Holy Trinity was established in Port-au-Prince during Pentecost, May 25, 1863. Its church has since been destroyed six times, often by fire. The cathedral destroyed in the earthquake dated to the 1920s.

World-famous frescoes adorned the walls of that cathedral building. The paintings, completed in 1950-51, portrayed biblical stories in Haitian motifs and were crafted by some of the best-known Haitian painters of the 20th century. Portions of only a few of the frescoes are still standing among the ruins, including the baptism of Christ and, possibly, the Last Supper. Photos of the destruction of the cathedral can be seen here.

The cathedral is still operating on the site, albeit without walls. Whalon preached at Holy Trinity earlier this month, standing in what Duracin is calling the diocese's "open-air cathedral." It consists of some plastic sheeting stretched over a frame of two-by-fours that shelters some pews rescued from the cathedral ruins. A week later Whalon preached the same sermon at St. Paul's Cathedral in London.

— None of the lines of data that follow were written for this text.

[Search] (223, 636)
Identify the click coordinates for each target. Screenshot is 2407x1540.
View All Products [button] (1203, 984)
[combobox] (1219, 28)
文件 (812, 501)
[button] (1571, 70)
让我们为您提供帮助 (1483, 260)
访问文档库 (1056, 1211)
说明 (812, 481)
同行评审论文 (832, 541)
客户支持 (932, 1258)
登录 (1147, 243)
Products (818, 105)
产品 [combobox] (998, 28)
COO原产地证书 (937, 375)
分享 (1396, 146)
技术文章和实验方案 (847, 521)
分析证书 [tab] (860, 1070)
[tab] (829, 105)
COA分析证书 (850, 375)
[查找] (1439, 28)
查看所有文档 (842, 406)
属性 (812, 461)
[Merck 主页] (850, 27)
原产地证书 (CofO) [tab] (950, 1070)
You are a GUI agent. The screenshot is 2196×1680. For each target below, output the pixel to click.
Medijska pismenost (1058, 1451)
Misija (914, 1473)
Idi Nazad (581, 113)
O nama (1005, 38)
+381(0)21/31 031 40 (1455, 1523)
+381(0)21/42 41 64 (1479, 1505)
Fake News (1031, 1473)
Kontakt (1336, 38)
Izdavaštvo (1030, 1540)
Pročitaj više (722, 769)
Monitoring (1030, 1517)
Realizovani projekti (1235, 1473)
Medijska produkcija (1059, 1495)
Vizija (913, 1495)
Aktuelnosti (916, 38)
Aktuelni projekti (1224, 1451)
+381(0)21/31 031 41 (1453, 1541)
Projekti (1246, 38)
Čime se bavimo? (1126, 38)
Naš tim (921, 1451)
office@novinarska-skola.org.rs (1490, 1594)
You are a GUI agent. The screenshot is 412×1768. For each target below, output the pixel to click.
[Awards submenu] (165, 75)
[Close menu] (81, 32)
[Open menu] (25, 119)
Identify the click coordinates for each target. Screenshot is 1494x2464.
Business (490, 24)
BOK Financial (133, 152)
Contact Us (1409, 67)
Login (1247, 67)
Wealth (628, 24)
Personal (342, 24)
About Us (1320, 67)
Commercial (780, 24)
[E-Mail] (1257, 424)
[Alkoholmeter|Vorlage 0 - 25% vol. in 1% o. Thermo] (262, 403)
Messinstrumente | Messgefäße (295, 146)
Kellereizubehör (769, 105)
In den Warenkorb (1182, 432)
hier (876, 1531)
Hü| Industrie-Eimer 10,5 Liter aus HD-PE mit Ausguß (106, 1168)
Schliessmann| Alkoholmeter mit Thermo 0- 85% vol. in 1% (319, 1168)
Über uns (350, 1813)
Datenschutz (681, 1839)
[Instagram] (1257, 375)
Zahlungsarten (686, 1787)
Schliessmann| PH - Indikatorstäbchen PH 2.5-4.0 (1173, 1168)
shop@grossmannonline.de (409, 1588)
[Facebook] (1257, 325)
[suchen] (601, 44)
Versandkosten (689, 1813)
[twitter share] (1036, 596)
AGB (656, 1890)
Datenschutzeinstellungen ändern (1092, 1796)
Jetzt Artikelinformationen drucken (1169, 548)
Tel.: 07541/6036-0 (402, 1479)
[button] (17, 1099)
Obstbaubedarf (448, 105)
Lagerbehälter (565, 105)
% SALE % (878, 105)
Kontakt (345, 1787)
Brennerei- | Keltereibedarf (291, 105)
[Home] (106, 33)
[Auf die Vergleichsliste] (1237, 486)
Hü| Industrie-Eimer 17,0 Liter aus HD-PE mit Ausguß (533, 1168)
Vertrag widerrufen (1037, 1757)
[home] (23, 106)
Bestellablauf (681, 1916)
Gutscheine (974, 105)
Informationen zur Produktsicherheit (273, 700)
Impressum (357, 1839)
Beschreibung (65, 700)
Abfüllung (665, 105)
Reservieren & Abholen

The bishop told ENS that a fund for Haiti reconstruction, called for at the February meeting of the church's Executive Council, could prove to be an excellent way to coordinate efforts to aid the Diocese of Haiti's rebuilding in general and Holy Trinity in particular.

"My eye is set on that fund as the locus for fundraising so that it all goes to one place and we all know what we have," he said.

As the effort continues to jell, Whalon plans to brief the March 19-24 House of Bishops meeting about the project, and the Very Rev. Zachary Fleetwood, dean of the American Cathedral in Paris, will do the same at the April 15-19 North American Cathedral Deans Association Conference.

Stanley echoed Whalon's larger hopes for the project. "Our hope is that, as we begin to rebuild after we develop our master plan, our partnerships will improve and will become more of a true partnership that will last for decades," she said. "What we want to do is to have each player at the table be a full partner listening to each other, caring for each other and working together hand-in-hand."

"We have a good partnership program; we want to improve it," she added. "We know that many of our partners are frustrated sometimes because of the linguistic challenges and the communications challenges and we are hoping that in strengthening the partnership program we will lessen frustrations on both sides and increase our ability to work together as brothers and sisters in Christ."